Document:
━━━━━━━━━━━━━━━━

Cable optical or coaxial for high SQ ?

When my Pioneer DV-535 DVD/CDA player started to fail, after trying to repair it and failing, I went looking for a new CDA player. But, the market (when not!) had already stopped the production of these dual DVD/CDA players, and exclusive CDA players like Marantz had very high prices. Streaming music and Netflix movies were here to stay!
So I bought a product made in China, which had on its forehead a brand that was synonymous with quality at the time. I'm talking about Philco. I remember that after putting together several TV kits in my beginnings as a technician - the ones that copied the original Wells Gardner circuit - and having cursed for that 50 C/S oscillation (here
in Argentina, in the USA and other countries it is 60 Hertz, as you know ) on the screen that refused to disappear after changes of rectifier tubes, filter capacitors, etc. , I bought an original Philco TV for personal use - manufactured here under license and strict quality control - I never saw such a high quality black and white image in those years! (Possibly Westinghouse would have been, but it was never made here).
So the Chinese generic outfit "Philco" manufactured wholesale and with the brand and model "on request" that I bought, - DVP-500 -, ultra thin, fashion rules, they call it "slim" has been working perfectly a few years ago Already.

━━━━━━━━━━━━━━━━

Complete the following:
1. In the post, what brand and model of DVD/CDA player started to fail?
2. Print the lines of the listing from its first line through the line containing "I will coord(449,640).", with both ends included.
The listing that follows is unrelated to the post above.

━━━━━━━━━━━━━━━━

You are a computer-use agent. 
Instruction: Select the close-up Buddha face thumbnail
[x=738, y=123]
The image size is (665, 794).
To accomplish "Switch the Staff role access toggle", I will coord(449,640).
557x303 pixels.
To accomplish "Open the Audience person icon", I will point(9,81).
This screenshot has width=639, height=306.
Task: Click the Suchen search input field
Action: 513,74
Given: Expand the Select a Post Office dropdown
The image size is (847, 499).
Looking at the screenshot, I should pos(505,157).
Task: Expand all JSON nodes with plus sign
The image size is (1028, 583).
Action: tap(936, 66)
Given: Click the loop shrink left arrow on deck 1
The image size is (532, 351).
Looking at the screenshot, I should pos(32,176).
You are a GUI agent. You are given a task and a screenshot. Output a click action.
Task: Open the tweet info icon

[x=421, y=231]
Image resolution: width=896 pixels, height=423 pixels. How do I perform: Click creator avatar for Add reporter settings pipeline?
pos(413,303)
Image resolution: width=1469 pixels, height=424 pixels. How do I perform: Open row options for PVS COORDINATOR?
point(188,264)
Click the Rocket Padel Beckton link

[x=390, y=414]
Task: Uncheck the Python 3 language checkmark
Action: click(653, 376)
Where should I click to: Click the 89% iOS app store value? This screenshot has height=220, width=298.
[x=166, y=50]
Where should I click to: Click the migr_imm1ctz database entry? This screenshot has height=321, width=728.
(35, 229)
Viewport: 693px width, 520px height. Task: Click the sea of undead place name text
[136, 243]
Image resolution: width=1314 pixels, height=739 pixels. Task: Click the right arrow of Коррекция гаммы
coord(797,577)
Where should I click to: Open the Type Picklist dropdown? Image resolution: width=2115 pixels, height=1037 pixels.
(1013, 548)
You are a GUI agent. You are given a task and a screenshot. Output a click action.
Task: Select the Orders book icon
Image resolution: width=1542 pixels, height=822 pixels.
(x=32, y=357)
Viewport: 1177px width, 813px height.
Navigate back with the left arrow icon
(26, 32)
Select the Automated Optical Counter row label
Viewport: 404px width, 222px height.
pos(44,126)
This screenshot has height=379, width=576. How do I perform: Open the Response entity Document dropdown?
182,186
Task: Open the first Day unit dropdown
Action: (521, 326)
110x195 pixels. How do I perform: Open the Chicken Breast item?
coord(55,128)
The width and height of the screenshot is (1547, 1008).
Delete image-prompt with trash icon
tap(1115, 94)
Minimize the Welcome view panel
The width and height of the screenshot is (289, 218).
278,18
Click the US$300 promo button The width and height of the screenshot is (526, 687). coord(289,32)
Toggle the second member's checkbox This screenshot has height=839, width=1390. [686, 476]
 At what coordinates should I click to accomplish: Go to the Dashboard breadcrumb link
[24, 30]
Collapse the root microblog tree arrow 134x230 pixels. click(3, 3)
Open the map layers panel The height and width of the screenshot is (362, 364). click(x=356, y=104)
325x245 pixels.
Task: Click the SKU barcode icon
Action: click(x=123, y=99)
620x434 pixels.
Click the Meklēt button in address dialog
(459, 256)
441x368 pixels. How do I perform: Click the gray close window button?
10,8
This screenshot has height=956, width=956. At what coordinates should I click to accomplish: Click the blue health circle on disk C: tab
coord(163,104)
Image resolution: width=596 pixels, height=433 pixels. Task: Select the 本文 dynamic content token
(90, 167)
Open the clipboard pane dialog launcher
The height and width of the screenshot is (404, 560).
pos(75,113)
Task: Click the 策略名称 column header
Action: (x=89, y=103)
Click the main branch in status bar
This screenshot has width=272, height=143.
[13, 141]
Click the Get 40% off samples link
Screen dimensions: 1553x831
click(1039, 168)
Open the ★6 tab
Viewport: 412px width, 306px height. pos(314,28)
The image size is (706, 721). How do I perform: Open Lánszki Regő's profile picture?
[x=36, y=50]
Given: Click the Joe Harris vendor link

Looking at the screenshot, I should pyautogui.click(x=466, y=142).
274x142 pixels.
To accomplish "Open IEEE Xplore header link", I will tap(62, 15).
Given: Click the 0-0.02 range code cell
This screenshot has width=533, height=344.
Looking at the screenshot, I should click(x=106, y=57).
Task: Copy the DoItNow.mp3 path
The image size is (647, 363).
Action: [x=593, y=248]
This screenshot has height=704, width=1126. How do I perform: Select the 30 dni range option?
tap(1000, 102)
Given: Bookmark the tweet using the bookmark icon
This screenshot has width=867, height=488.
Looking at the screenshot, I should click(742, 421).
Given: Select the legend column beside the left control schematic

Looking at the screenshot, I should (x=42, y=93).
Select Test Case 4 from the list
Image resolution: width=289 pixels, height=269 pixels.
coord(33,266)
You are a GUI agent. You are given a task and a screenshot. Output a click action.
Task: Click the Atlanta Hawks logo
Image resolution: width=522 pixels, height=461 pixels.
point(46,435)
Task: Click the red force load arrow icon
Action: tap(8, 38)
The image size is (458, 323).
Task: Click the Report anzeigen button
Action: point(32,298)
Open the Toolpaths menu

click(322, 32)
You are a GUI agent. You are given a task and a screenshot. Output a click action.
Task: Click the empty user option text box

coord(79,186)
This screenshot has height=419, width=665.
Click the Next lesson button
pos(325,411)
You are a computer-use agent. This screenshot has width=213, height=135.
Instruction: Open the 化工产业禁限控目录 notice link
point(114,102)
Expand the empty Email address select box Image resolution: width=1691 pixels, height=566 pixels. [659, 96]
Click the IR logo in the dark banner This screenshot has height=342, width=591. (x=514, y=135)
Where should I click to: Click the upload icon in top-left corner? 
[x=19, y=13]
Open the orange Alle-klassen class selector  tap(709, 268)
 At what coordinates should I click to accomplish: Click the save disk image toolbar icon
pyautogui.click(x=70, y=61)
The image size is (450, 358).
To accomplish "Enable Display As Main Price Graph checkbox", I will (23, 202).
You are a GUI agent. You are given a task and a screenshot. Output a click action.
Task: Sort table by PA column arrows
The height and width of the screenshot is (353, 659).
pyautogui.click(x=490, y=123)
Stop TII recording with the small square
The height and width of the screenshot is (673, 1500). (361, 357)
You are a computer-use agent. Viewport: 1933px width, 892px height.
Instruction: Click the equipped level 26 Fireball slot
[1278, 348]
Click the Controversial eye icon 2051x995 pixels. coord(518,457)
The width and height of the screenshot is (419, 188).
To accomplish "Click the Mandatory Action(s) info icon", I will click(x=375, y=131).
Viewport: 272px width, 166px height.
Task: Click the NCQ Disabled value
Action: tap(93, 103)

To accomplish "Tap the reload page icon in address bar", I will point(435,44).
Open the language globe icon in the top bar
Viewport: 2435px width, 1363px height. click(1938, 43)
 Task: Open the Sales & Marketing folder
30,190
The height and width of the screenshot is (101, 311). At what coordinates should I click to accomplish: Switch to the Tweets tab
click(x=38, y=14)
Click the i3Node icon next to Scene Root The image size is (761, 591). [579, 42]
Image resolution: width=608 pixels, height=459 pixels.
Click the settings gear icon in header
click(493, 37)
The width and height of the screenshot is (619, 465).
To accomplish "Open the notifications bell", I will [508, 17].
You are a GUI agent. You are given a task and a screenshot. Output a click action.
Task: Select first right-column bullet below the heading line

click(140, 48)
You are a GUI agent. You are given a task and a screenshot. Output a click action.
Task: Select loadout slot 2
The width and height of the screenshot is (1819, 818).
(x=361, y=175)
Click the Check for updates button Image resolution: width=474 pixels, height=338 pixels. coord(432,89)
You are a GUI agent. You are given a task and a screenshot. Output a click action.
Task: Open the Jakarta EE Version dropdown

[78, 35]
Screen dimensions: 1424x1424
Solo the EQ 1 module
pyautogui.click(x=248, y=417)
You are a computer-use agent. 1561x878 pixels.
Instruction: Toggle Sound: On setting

━━━━━━━━━━━━━━━━

Full answers:
1. A Pioneer DV-535.

2.
You are a computer-use agent. 
Instruction: Select the close-up Buddha face thumbnail
[x=738, y=123]
The image size is (665, 794).
To accomplish "Switch the Staff role access toggle", I will coord(449,640).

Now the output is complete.